→ The exercise: Rewrite the items below with "GUI agent" switched to "screen agent" everywhere it occurs, leaving everything else unchanged.
* BEGIN *
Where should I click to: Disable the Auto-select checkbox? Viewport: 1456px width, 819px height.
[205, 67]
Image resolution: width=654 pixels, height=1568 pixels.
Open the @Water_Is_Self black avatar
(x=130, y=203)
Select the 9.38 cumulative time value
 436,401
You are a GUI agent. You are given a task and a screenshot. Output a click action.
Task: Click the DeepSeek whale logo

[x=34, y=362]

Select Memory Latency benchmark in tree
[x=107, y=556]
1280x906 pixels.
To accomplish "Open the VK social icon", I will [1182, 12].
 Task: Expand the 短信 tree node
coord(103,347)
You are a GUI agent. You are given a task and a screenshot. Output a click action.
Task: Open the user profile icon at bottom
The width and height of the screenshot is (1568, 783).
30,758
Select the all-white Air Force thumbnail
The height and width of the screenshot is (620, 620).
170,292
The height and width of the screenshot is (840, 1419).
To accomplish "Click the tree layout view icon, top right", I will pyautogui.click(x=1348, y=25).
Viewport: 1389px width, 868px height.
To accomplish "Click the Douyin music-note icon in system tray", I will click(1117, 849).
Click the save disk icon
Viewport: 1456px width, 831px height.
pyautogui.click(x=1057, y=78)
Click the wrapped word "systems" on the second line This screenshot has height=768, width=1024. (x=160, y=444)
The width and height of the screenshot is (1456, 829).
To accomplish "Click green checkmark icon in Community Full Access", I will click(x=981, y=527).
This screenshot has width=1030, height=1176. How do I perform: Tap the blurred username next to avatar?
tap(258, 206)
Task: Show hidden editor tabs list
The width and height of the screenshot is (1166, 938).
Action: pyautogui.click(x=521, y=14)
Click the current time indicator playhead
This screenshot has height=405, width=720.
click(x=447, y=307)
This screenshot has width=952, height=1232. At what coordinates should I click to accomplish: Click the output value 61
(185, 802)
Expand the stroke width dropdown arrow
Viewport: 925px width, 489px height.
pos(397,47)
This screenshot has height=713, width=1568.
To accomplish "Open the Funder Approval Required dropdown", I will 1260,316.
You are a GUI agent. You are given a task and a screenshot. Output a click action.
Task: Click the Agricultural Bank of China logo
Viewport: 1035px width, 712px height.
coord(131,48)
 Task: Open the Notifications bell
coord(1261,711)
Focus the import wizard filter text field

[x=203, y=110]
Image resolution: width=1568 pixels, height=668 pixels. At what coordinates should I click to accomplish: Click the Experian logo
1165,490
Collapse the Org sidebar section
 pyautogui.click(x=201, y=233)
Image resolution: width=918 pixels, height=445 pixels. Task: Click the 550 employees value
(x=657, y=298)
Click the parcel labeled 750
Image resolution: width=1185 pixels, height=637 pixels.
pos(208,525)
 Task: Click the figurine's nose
* END *
→ Solution to this problem:
Where should I click to: Disable the Auto-select checkbox? Viewport: 1456px width, 819px height.
[205, 67]
Image resolution: width=654 pixels, height=1568 pixels.
Open the @Water_Is_Self black avatar
(x=130, y=203)
Select the 9.38 cumulative time value
 436,401
You are a screen agent. You are given a task and a screenshot. Output a click action.
Task: Click the DeepSeek whale logo

[x=34, y=362]

Select Memory Latency benchmark in tree
[x=107, y=556]
1280x906 pixels.
To accomplish "Open the VK social icon", I will [1182, 12].
 Task: Expand the 短信 tree node
coord(103,347)
You are a screen agent. You are given a task and a screenshot. Output a click action.
Task: Open the user profile icon at bottom
The width and height of the screenshot is (1568, 783).
30,758
Select the all-white Air Force thumbnail
The height and width of the screenshot is (620, 620).
170,292
The height and width of the screenshot is (840, 1419).
To accomplish "Click the tree layout view icon, top right", I will pyautogui.click(x=1348, y=25).
Viewport: 1389px width, 868px height.
To accomplish "Click the Douyin music-note icon in system tray", I will click(1117, 849).
Click the save disk icon
Viewport: 1456px width, 831px height.
pyautogui.click(x=1057, y=78)
Click the wrapped word "systems" on the second line This screenshot has height=768, width=1024. (x=160, y=444)
The width and height of the screenshot is (1456, 829).
To accomplish "Click green checkmark icon in Community Full Access", I will click(x=981, y=527).
This screenshot has width=1030, height=1176. How do I perform: Tap the blurred username next to avatar?
tap(258, 206)
Task: Show hidden editor tabs list
The width and height of the screenshot is (1166, 938).
Action: pyautogui.click(x=521, y=14)
Click the current time indicator playhead
This screenshot has height=405, width=720.
click(x=447, y=307)
This screenshot has width=952, height=1232. At what coordinates should I click to accomplish: Click the output value 61
(185, 802)
Expand the stroke width dropdown arrow
Viewport: 925px width, 489px height.
pos(397,47)
This screenshot has height=713, width=1568.
To accomplish "Open the Funder Approval Required dropdown", I will 1260,316.
You are a screen agent. You are given a task and a screenshot. Output a click action.
Task: Click the Agricultural Bank of China logo
Viewport: 1035px width, 712px height.
coord(131,48)
 Task: Open the Notifications bell
coord(1261,711)
Focus the import wizard filter text field

[x=203, y=110]
Image resolution: width=1568 pixels, height=668 pixels. At what coordinates should I click to accomplish: Click the Experian logo
1165,490
Collapse the Org sidebar section
 pyautogui.click(x=201, y=233)
Image resolution: width=918 pixels, height=445 pixels. Task: Click the 550 employees value
(x=657, y=298)
Click the parcel labeled 750
Image resolution: width=1185 pixels, height=637 pixels.
pos(208,525)
 Task: Click the figurine's nose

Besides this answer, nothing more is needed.